The reply should consist of every entry, repeated exactly.

Pixel coordinate grounding data:

= = = =

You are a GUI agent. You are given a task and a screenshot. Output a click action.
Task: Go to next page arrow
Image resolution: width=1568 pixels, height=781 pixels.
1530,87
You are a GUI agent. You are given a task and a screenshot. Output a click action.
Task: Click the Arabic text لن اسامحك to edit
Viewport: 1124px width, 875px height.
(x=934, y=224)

= = = =

# [Reply to the exercise]
You are a GUI agent. You are given a task and a screenshot. Output a click action.
Task: Go to next page arrow
Image resolution: width=1568 pixels, height=781 pixels.
1530,87
You are a GUI agent. You are given a task and a screenshot. Output a click action.
Task: Click the Arabic text لن اسامحك to edit
Viewport: 1124px width, 875px height.
(x=934, y=224)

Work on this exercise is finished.